Like doctors, lawyers, heck, even real estate and insurance agents, among others, IT people can be generalists, knowing a little about a lot, or specialists who know a lot about a little. IT people, however, are not typically in any hurry to dispel the I-know-it-all-IT-rock-star myth, feeling more comfortable leaving a certain level of mystery surrounding what they really KNOW, what they can LEARN how to do vs. when they are really just WINGING IT with expressions of deep serious thought on their face.
No executive wants to hear that his or her IT staff does not have a necessary skillset or may be even marginally-to-completely concealing their lack of talent in certain areas.
All IT people realize it is impossible to know everything
about everything. The smart ones are often vocal about
what they know or don’t know and are receptive
to learning about new technologies.
The ones pretending to know everything are typically the ones who know the least, and they can become very defensive when someone shows up who truly knows more about one topic or another than they do — they fear that their smokescreen might be exposed.
From our experience, this defensive behavior — the smokescreen — and refusal to listen and learn work against the objectives of the project and against the company’s best interests. In several instances we are familiar with, projects have been brought to their knees or stopped all together because of these and other more-political issues.
Related to Citrix, a staff that doesn’t have the detailed knowledge and experience required to properly maintain a Citrix environment is one thing, but a staff that doesn’t recognize the depth of their lack of expertise can be a disaster in the making.
More times than I want to admit we are called in
to remediate or optimize IT infrastructure or a Citrix
environment, but are at least partially stonewalled
by staff that has an agenda.
It’s not a situation we want to be in. We’re there to help a company get back on track, get the end user experience right, and perfect the company's considerable capital investment in Citrix XenApp/XenDesktop.
According to data we've recently gathered, a full 50% of Citrix environments are nowhere close to optimal because:
- The original implementation was not done well
- The skill required to maintain Citrix was underestimated, leading to detrimental decisions
- No one understands Citrix or are affraid to touch it, so it slowly falls apart just as a car does that does not get regular maintenance will fall apart
- Management does not know enough to ask the questions, overlooks the importance of the skillset component, or has a lack of understanding as to how deficient their technical staff is related to Citrix.

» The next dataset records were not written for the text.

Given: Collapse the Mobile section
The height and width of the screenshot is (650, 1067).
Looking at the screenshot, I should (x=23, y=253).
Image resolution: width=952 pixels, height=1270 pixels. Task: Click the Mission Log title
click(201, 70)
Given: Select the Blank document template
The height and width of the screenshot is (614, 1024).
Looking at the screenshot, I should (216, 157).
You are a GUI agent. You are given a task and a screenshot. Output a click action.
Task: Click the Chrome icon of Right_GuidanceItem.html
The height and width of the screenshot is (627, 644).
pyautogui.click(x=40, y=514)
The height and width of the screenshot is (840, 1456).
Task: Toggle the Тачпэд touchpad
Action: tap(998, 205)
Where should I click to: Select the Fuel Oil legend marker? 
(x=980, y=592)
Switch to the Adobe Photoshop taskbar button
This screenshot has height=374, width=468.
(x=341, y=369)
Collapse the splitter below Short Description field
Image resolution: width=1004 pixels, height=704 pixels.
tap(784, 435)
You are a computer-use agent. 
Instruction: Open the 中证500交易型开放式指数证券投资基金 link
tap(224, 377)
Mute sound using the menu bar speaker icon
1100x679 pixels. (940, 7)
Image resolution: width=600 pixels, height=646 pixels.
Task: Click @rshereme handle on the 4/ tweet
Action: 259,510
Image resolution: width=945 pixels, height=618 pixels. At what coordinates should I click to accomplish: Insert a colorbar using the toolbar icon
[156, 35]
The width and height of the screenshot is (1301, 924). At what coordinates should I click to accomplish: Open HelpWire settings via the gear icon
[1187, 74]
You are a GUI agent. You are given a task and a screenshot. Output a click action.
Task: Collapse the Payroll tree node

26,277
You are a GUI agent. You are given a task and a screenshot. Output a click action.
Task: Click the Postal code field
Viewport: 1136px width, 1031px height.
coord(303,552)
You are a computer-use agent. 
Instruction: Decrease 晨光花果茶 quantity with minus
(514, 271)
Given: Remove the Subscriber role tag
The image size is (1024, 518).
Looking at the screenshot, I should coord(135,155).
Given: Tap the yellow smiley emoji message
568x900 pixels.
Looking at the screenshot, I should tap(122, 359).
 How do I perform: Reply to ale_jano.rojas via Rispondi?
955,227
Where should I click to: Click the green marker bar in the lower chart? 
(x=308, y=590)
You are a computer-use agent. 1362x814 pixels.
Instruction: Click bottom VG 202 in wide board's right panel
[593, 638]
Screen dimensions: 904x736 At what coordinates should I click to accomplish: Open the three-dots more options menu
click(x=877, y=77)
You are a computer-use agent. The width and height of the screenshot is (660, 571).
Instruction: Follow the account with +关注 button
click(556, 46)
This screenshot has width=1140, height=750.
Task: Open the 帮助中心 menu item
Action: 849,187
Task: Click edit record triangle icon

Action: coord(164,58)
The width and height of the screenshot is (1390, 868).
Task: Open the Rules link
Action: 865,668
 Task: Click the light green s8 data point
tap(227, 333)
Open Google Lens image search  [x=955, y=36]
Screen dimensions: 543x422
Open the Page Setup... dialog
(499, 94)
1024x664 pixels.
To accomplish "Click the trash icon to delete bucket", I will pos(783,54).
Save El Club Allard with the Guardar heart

The most counterproductive situations are the rare times we encounter admins intentionally sabotaging the work we’re doing or even actively working against the success of the project, making the company’s investment an exercise in futility. Hard to believe, but true.
Citrix is complex, and we want to work with your staff and share our knowledge. The smarter the local IT staff is, the easier the environment is to support. Working together we can optimize your environment, and legitimately increase productivity.
Most of the time we work it out, but we have to be honest with you — there have been incidences where this wasn’t possible, and we’ve been forced to walk away in frustration before we could get the project across the finish line.
Don’t be that company. Understand your IT staff’s capabilities, and if they need help, make sure they know you know they need help.
How do you know if your staff is capable of maintaining/updating a Citrix environment?
How much Citrix experience do they have? Not just general network experience, and not just virtual desktop knowledge, but actual bonafide Citrix experience. It’s an important distinction.
The other question to ask is how current is their Citrix expertise. The Citrix architecture decisions we made in 2006 do not stand up very well in 2016. Unless staff has kept up with the myriad of changes and updates to Citrix and its supporting systems you may find that your brand new Citrix environment is ten years behind the times on the day it goes live. This is more common than you might think.
How we can help
We’ve hired the best of the best. Our team members know Citrix administration inside and out. It’s what we do, all day long. Our people have been building and fixing Citrix environments for, collectively, decades. Over the years, we’ve painstakingly developed more than 400 proprietary techniques that we utilize to improve and perfect the Citrix experience – for IT, management and users.
We’re sensitive to the local IT staff’s potential apprehension about our involvement, and we skillfully work to strike a balance between interference and assistance. We almost always end up fostering a tight alliance with the onsite staff, building a terrific learning environment for both your team and ours.
You end up getting the payback you anticipated from your expensive investment, your staff ends up with newfound knowledge and skills, and everyone’s happy.